▸ **EXTRAIT**
☆ ☆ ☆ ☆

En cette matinée du lundi 27 avril 2020, Dieu seul sait combien d’usagés des avenues Président Babanguida et 56 ont rebroussé chemin. Sortis marcher pour  l’ouverture des marchés, les commerçants de Naby  yaar et de Sankarariar ont bloqué toute circulation autour des marchés. Si les croquants ont aussitôt crié victoire et fondé l’espoir qu’ils pourront ouvrir les étales ce matin même, ils doivent encore patienter une bonne semaine, car, selon le maire central, Armand Pierre Béouindé,  c’est la semaine prochaine qu’ils vont rendre  compte  de la situation au gouvernement avant de prendre l’arrêté pour ouvrir les marchés qui seraient aux normes.

 

 

Juste après l’entrée principale de l’hôpital Saint Camille, impossible d’aller plus loin. A l’aide de pneus, de branches d’arbres et de morceaux de béton, les employés de commerce de Nabi yaar  ont érigé des barrières de fortune. Des jeunes refoulent motocyclistes et automobilistes. « Repartez ! On ne peut pas passer, c’est barré », crient-ils en gesticulant. Tout est bruyant ici, et les commerçants dictent leurs lois. Ici, on foule aux pieds gestes barrières et distanciation sociale. Petits et grands, jeunes femmes ou vieilles se mêlent. Contrairement à ce qui se racontait,  aucune présence policière sur les lieux.

☆ ☆ ☆ ☆

▸ **DONNÉES FOURNIES**
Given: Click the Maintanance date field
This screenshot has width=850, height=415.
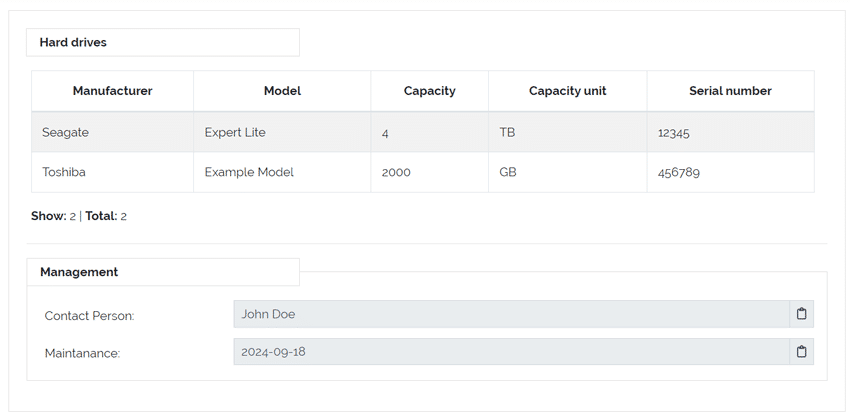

☆ ☆ ☆ ☆

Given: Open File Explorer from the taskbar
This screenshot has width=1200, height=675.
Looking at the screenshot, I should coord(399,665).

☆ ☆ ☆ ☆

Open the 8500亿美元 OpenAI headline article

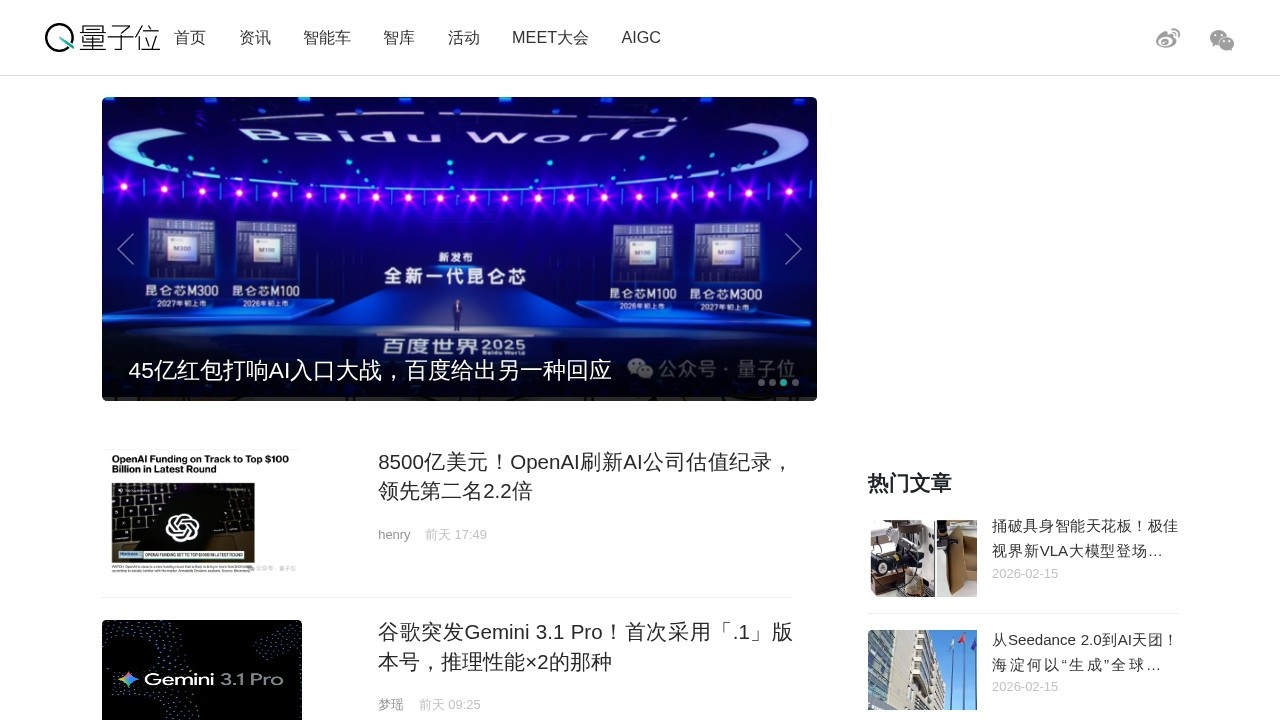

☆ ☆ ☆ ☆

▸ **EXERCICES À TRAITER**
a) Réécrivez le passage de l'extrait commençant par "En cette matinée" et allant jusqu'à "seraient aux normes.", en substituant "le bourgmestre" à "le maire central".
b) Répondez aux questions suivantes à partir de l'extrait :
(i) Quel jour et à quelle date se déroulent les faits ?
(ii) Quels usagers les jeunes refoulent-ils ?
(iii) Après l'entrée principale de quel hôpital devient-il impossible d'aller plus loin ?
c) Énumérez tous les matériaux que l'extrait mentionne pour l'érection des barrières de fortune.
Les entrées n'ont aucun lien avec l'extrait.

▸ **VOS RÉPONSES**
a)
En cette matinée du lundi 27 avril 2020, Dieu seul sait combien d’usagés des avenues Président Babanguida et 56 ont rebroussé chemin. Sortis marcher pour  l’ouverture des marchés, les commerçants de Naby  yaar et de Sankarariar ont bloqué toute circulation autour des marchés. Si les croquants ont aussitôt crié victoire et fondé l’espoir qu’ils pourront ouvrir les étales ce matin même, ils doivent encore patienter une bonne semaine, car, selon le bourgmestre, Armand Pierre Béouindé,  c’est la semaine prochaine qu’ils vont rendre  compte  de la situation au gouvernement avant de prendre l’arrêté pour ouvrir les marchés qui seraient aux normes.

b)
(i) Le lundi 27 avril 2020.
(ii) Les motocyclistes et les automobilistes.
(iii) L'hôpital Saint Camille.

c)
- des pneus
- des branches d'arbres
- des morceaux de béton